Маленькая железная дверь в стене - [44]

Шрифт
Интервал

– Лора, дочь моя, – грустно сказала Инесса.

– Теперь их нет. – Крупская представила себе Дравейль, кроликов в кирпичном домике, айву, покрытую серебристым пушком, на ладони Лауры, пенсне Лафарга в откинутой руке…

В этот вечер была очередь Ленина приготовлять чай; он сунул спичку в горелку газовой плитки, послышалась тупая вспышка, и Ленин поставил на зеленоватое пламя парижского газа большой русский чайник. Потом они сидели на кухне и молча пили чай, как в ссылке, по-сибирски, вприкуску, представляя себе маленький салон в Дравейле, два кресла перед остывшим камином и в этих креслах – друг против друга – нарядных, неподвижных Лауру и Поля с открытыми, как бы искусственными глазами, устремленными друг на друга в нечеловеческой решимости умереть вместе и как бы в ожидании чего-то непонятного.


Разошлись рано. Завтра предстоял беспокойный день. Ленин лег, укрылся старым шотландским пледом, подаренным ему матерью, но понял, что не заснет. Часто в бессонные парижские ночи, по свидетельству Крупской, Ленин «зачитывался Верхарном». В последнее время Верхарн стал его привычкой. Еще недавно он был под обаянием Виктора Гюго. Огненные строфы «Возмездия» звучали в его душе. Теперь Эмиль Верхарн – великий новатор поэтической формы, революционер слова, обличитель капиталистического мира. Его образы-символы, доходя до величайшего обобщения, становились вещественно видимыми, неотразимыми в своей материальности. Они не уводят читателя от действительности, не увлекают в зыбкий мир символизма, а помогают познать сущность вещи, проникнуть в ее философский смысл. Верхарн изображал мир, исторический отрезок времени, в котором жил и мыслил Ленин. «Лики жизни», «Города-спруты», «Многоцветное сияние», наконец, только что вышедшая книга «Державные ритмы».

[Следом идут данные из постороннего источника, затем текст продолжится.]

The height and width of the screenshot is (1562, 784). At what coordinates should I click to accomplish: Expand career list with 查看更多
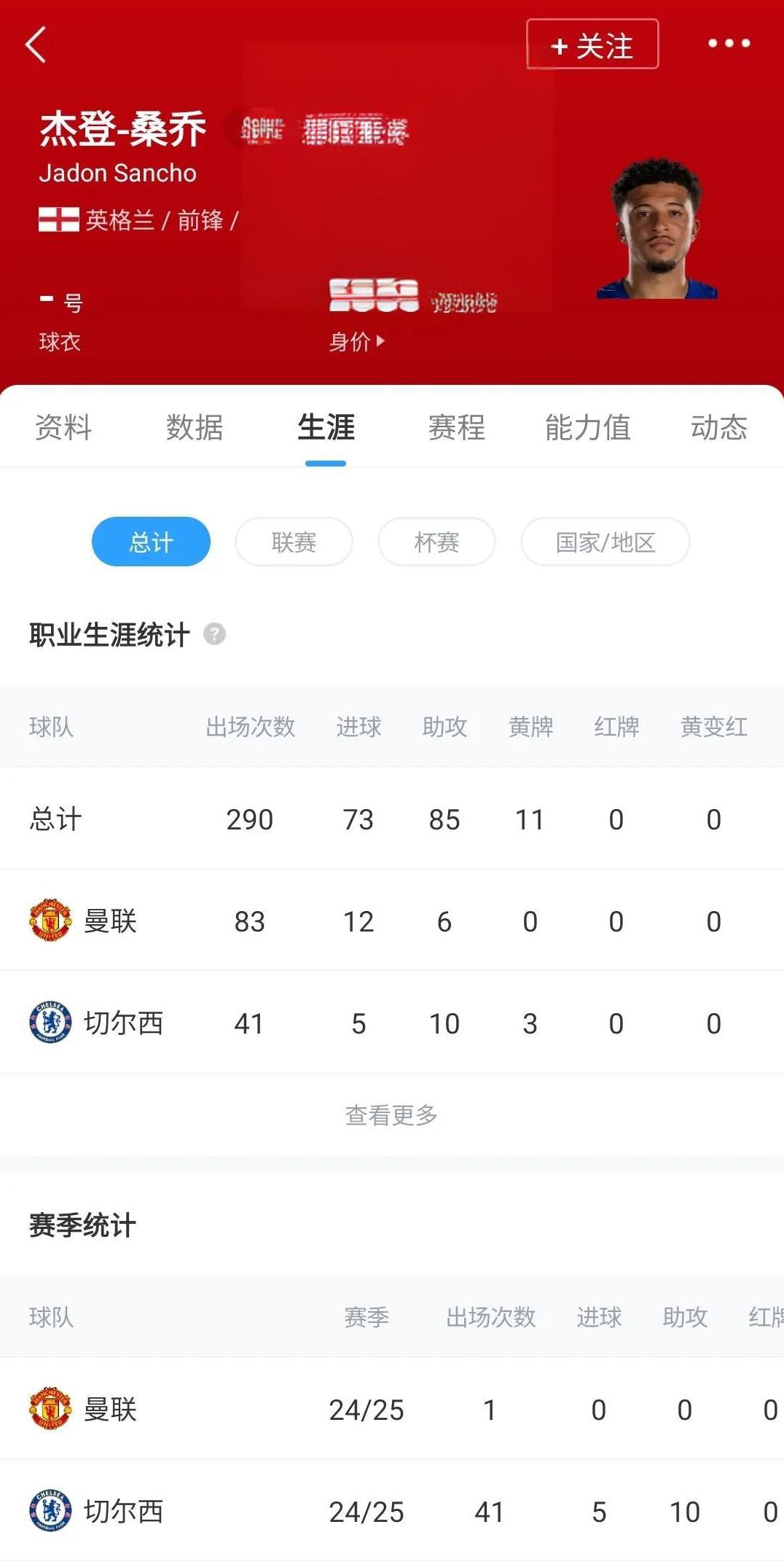tap(391, 1114)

Прикрыв маленькую электрическую лампочку газетой, чтобы свет не тревожил Крупскую, Ленин перелистывал Верхарна. Многие стихи он уже знал наизусть. Теперь его внимание снова задержалось на стихотворении «Статуя буржуа». Главные строфы этой маленькой поэмы, бьющие наповал, приводили Ленина в восторг своей мощью и точностью. Читая их в подлиннике, на французском языке, Ленин восхищался их каким-то неотвратимым ритмом, их бронзовым звоном:

Он глыбой бронзовой стоит в молчанье гордом,

Упрямы челюсти, и выпячен живот,

Кулак такой, что с ног противника собьет,

А страх и ненависть на лбу застыли твердом.

Это был давний, вечный враг Ленина – буржуа, империалист.

Как мастер, опытный в искусстве подавленья,

Он тигром нападал и крался, как шакал,

А если он высот порою достигал, —

То были мрачные высоты преступленья.

…И вот на площади, над серой мостовою,

Он, властный, и крутой, и злобствующий, встал

И защищать готов протянутой рукою

На денежный сундук похожий пьедестал.

В Париже, где поставлено более восьмисот разных памятников и монументов, подобного памятника, конечно, не было. Это была могучая фантазия великого поэта. А напрасно! Ленин беззвучно засмеялся – зло, ядовито, с той иронией, которая иногда охватывала все его существо. А напрасно! Такой монумент в центре Парижа, например, где-нибудь посредине площади Согласия, против палаты депутатов, вместо Луксорского обелиска, очень бы не помешал, как memento mori капитализму. А стихи Верхарна все текли и текли, потрясающие в своей силе и яркости. Ленин листал то одну книжку, то другую.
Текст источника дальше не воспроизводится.